Item position entries:
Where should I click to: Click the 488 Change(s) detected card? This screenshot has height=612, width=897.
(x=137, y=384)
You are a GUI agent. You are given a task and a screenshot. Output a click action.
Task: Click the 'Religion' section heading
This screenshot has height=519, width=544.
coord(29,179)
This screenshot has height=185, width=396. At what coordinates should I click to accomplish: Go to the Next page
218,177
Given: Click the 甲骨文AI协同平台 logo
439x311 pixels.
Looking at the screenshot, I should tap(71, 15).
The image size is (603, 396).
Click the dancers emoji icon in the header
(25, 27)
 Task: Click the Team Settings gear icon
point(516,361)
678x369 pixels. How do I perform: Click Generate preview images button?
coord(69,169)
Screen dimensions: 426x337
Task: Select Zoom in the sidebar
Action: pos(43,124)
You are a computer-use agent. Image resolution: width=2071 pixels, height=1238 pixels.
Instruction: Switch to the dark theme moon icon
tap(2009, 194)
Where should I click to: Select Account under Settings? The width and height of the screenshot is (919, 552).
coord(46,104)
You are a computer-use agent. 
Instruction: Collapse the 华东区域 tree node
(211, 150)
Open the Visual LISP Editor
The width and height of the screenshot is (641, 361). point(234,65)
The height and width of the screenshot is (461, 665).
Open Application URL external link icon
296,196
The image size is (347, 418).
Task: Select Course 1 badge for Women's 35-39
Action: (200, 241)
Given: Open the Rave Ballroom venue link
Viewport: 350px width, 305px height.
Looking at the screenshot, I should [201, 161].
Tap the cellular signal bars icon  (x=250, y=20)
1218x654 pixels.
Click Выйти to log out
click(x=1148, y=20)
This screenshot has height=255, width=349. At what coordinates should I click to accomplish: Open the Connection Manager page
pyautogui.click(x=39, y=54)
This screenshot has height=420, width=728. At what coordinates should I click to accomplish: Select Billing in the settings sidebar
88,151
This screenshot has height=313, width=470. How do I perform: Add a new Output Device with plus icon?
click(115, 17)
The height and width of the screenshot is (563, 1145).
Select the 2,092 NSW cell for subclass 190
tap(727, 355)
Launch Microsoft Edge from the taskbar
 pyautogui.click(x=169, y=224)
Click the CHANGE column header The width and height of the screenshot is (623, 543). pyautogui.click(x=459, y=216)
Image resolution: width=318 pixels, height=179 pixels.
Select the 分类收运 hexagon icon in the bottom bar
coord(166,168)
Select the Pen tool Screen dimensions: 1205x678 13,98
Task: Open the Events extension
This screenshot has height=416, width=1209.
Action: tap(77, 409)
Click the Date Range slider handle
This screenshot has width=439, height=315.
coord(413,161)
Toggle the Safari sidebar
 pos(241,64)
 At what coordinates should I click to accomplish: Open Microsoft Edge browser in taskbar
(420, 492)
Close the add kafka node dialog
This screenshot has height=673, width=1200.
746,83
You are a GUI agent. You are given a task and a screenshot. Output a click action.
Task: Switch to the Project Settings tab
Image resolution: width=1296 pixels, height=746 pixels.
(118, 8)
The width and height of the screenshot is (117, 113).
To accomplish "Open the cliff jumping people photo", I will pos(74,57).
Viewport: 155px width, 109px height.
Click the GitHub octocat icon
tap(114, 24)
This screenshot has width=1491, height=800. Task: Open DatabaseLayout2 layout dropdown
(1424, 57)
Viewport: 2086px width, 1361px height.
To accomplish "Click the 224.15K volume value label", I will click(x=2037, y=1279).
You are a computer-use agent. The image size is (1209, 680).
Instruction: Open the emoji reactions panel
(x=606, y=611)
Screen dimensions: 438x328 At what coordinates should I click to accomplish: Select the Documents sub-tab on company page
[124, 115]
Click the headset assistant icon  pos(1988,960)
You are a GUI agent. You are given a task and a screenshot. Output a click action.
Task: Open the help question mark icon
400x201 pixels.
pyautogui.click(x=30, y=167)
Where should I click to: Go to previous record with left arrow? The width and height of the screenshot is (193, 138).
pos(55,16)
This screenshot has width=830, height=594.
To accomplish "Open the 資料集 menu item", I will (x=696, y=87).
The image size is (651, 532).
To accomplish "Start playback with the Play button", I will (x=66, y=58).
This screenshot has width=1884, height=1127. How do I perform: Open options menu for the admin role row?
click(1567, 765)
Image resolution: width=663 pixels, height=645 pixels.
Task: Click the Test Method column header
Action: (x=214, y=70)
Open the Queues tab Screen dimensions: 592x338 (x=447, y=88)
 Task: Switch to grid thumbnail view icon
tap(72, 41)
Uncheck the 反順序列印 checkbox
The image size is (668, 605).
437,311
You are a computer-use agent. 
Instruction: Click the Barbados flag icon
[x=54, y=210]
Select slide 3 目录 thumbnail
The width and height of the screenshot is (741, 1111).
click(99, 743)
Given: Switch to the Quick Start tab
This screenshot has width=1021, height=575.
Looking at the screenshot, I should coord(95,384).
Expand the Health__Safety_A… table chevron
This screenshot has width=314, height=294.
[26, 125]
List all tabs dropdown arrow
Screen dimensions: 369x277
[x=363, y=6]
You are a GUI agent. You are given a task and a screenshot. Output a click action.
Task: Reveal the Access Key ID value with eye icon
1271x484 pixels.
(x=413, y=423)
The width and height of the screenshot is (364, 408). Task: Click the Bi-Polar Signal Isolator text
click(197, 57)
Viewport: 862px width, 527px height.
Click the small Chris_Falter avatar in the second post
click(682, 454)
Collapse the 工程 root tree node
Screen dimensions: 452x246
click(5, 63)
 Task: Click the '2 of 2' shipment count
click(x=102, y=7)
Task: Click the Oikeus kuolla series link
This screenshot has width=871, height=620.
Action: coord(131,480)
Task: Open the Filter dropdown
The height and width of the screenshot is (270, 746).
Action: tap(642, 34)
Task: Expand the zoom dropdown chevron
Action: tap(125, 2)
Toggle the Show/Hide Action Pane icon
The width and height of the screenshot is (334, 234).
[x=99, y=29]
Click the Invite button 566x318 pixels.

● **WRITTEN EXERCISE**:
Please report every line of the items above that contains the string "dropdown", copied in full. Matches must have the same capitalization.

● **EXERCISE SOLUTION**:
This screenshot has width=1491, height=800. Task: Open DatabaseLayout2 layout dropdown
List all tabs dropdown arrow
Task: Open the Filter dropdown
Task: Expand the zoom dropdown chevron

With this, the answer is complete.